#### Exercise goal:
Below are entries. Reproduce exactly the lines between the line holding "Login Via Mobile OTP (1371, 605)" and the line holding "11 (290, 529)", inclusive, and only those.

#### Records for processing:
^^^^^^^^

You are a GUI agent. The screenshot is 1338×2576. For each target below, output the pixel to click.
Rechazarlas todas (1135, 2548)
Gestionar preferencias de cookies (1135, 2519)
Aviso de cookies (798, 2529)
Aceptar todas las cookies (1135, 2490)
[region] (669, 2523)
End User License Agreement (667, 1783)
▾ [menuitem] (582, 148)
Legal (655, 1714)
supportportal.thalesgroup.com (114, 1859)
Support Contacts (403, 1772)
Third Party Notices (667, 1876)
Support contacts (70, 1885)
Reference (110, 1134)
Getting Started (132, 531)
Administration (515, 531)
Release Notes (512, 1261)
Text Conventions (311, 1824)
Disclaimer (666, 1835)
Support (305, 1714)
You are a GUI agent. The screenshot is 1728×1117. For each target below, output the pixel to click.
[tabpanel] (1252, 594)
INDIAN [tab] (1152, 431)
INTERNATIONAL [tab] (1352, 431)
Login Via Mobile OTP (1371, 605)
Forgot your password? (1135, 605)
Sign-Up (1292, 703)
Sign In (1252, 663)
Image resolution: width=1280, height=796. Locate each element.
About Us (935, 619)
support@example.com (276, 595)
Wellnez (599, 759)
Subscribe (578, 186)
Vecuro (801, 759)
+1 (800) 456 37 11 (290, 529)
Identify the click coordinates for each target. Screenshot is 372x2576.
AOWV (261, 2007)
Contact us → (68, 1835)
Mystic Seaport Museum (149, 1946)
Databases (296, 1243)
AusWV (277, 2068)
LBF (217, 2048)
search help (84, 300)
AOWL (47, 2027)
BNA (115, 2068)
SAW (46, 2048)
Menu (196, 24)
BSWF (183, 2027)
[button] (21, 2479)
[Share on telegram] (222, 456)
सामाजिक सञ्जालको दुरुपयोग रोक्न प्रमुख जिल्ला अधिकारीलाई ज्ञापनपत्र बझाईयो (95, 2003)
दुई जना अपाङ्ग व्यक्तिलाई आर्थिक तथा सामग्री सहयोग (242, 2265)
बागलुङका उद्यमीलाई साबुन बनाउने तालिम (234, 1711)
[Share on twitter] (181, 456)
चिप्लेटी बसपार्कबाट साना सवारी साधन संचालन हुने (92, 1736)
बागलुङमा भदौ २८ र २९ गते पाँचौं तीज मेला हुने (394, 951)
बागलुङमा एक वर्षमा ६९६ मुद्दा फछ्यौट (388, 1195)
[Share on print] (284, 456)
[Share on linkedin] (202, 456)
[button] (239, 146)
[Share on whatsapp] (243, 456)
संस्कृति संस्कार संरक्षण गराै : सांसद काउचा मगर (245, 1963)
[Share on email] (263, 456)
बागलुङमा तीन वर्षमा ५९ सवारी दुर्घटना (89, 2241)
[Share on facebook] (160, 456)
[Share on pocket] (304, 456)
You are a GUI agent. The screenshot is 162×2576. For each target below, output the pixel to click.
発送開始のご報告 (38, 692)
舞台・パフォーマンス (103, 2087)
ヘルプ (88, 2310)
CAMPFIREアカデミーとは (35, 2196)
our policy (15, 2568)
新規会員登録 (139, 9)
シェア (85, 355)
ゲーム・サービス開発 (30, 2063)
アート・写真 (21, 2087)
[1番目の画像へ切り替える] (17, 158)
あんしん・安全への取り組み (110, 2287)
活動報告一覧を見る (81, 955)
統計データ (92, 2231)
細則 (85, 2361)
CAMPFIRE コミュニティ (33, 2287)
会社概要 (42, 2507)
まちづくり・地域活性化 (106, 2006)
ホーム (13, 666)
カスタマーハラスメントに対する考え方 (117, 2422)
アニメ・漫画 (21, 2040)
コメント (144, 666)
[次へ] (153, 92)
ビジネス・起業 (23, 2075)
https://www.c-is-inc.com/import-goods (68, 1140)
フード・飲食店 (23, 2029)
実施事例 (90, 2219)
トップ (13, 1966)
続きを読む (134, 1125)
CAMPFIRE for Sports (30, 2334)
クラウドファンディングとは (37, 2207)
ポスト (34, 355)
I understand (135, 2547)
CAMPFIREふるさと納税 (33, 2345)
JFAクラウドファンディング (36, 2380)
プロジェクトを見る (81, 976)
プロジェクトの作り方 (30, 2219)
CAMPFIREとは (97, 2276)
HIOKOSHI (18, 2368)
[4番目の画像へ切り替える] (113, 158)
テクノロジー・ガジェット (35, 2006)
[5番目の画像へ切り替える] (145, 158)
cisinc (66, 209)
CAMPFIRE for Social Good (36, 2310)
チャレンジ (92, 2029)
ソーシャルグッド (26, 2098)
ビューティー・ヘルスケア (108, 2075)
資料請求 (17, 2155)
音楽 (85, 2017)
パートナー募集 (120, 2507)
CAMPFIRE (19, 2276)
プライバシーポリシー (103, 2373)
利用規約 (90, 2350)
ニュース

^^^^^^^^

#### Output of the exercise:
Login Via Mobile OTP (1371, 605)
Forgot your password? (1135, 605)
Sign-Up (1292, 703)
Sign In (1252, 663)
Image resolution: width=1280, height=796. Locate each element.
About Us (935, 619)
support@example.com (276, 595)
Wellnez (599, 759)
Subscribe (578, 186)
Vecuro (801, 759)
+1 (800) 456 37 11 (290, 529)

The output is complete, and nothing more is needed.